Durch eine weltweite Multicenterstudie konnte die dramatische Besserung der Symptome der Parkinsonschen Krankheit durch die „Tiefe Hirnstimulation“ bestätigt werden. Zahlreiche Patienten konnten nach vielen Jahren mit schwerster Behinderung einen Großteil ihrer Selbständigkeit wiedererlangen. Von führenden Neurologen wird die „Tiefe Hirnstimulation“ daher auch als „größter Fortschritt in der Behandlung dieser Erkrankung seit Einführung des L-Dopa“ bewertet.  Nur ein Bruchteil der geeigneten Patienten kann allerdings momentan in Deutschland operiert werden. Die Gründe hierfür liegen in der Begrenzung der Implantate-Budgets sowie der OP- und Nachsorgekapazitäten in den Implantationszentren. Trotz der initial hohen Implantatkosten können auch erhebliche Kosten eingespart werden. So berichten verschiedene Kliniken von Einsparungen an kostenintensiven Medikamenten von ca. 3.250 Euro im Jahr, teilweise können diese auch ganz abgesetzt werden. Erste Kostenstudien zeigen eine deutliche Senkung der Folgekosten.

Die Parkinsonsche Krankheit stellt eine der häufigsten neurologischen Erkrankungen dar. Nach Angaben der Deutschen Parkinson Vereinigung leiden allein in Deutschland 250.000 Menschen an dieser Krankheit. Die meisten Betroffenen befinden sich zwischen dem 50. und 65. Lebensjahr. Angesichts der demographischen Entwicklung in unserer Gesellschaft mit der allgemein steigenden Lebenserwartung ist eine zunehmende Zahl der Betroffenen vorauszusehen. 

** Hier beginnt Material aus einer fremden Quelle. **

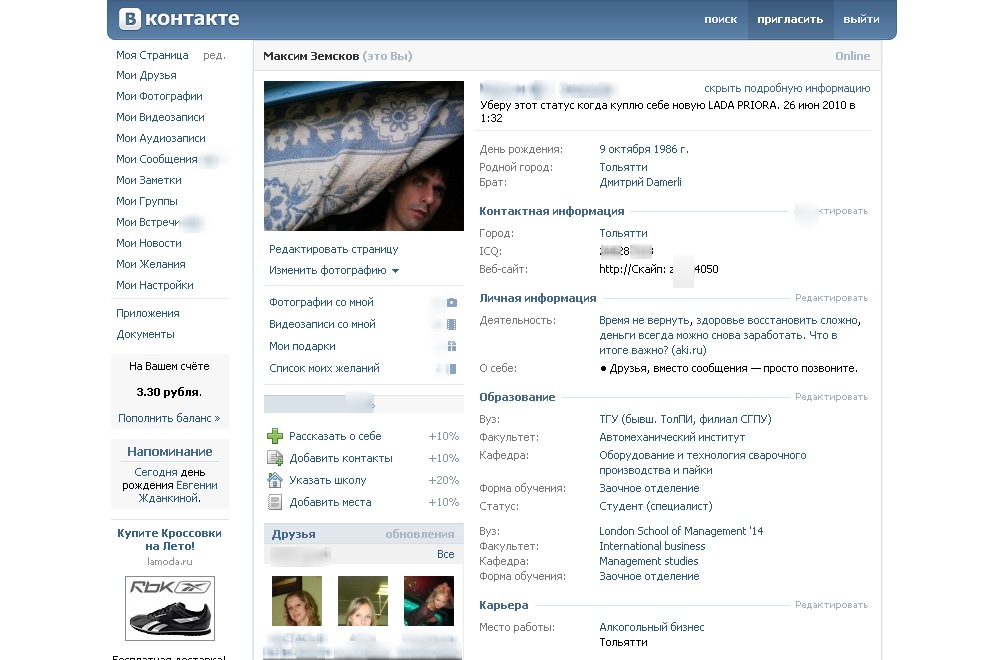Click the Reebok sneaker ad image

tap(169, 607)
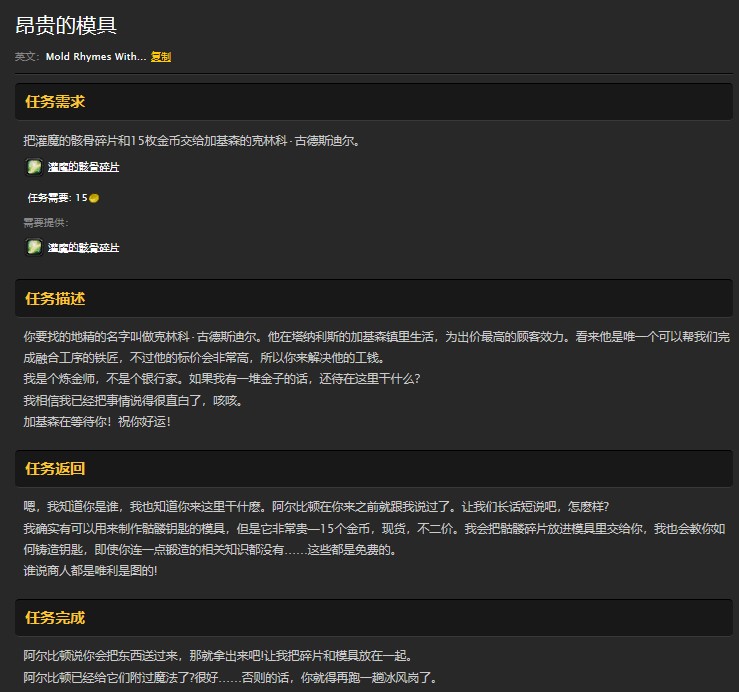Click the 需要提供 label
The image size is (739, 692).
click(46, 223)
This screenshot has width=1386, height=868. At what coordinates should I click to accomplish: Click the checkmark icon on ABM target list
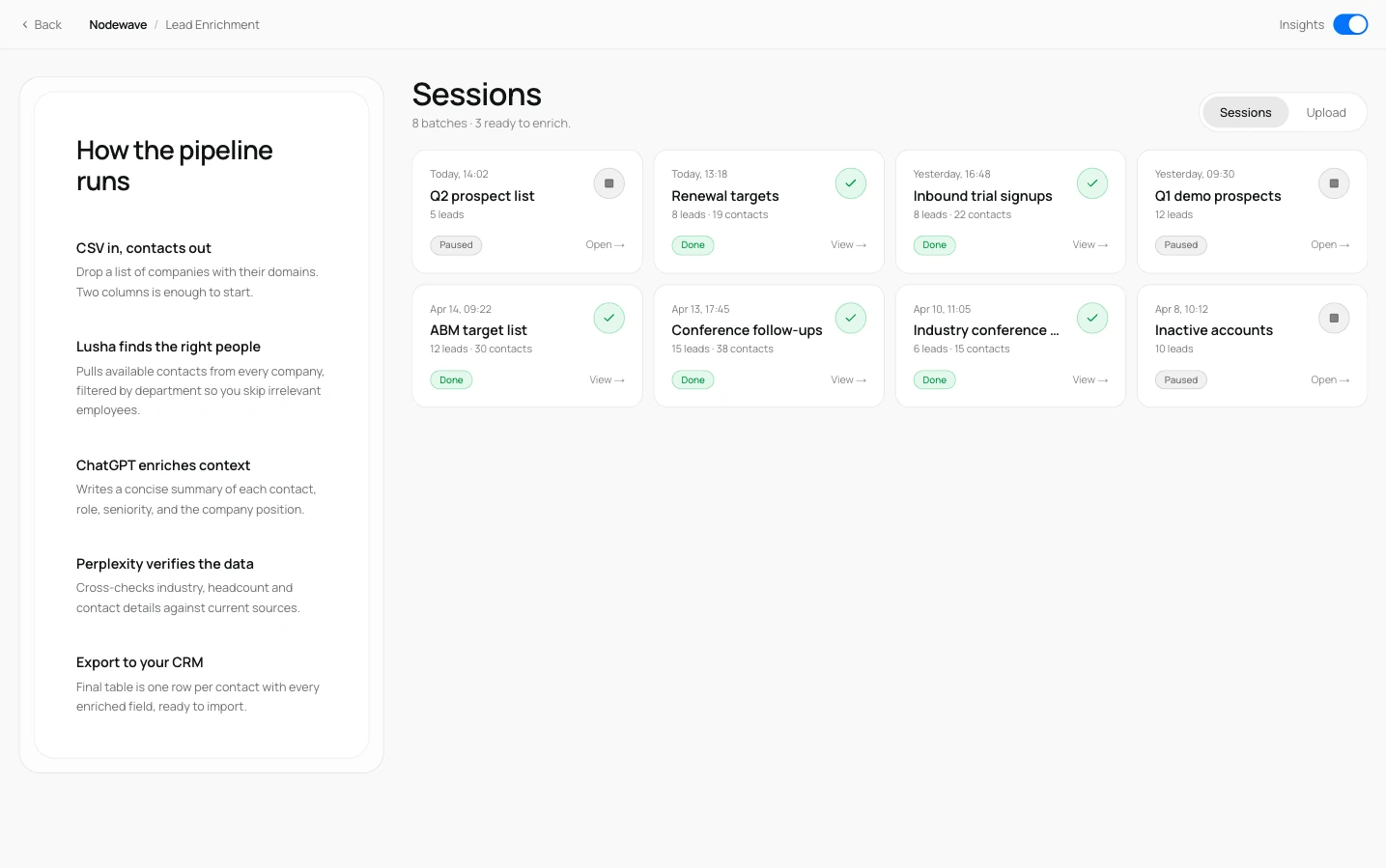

Eine der größten Herausforderungen für das Gesundheitswesen wird es nach Ansicht des BVMed sein, den medizinischen Fortschritt und medizintechnische Innovationen auch künftig allen Patienten, die sie benötigen, ohne Verzögerung zur Verfügung zu stellen. Derzeit bestehe die Gefahr und im Falle der Behandlung der Parkinsonschen Krankheit bereits die Realität, dass den Patienten neue Behandlungsmethoden vorenthalten werden, erklärte  der BVMed. Neue Behandlungsmethoden der Medizintechnologiebranche und neue Therapieansätze würden aber die Genesungszeiten der Patienten verkürzen und es Ihnen damit ermöglichen, schneller wieder am gesellschaftlichen und Arbeitsleben teilzuhaben. Dies stelle auch einen Gewinn für die Volkswirtschaft insgesamt dar.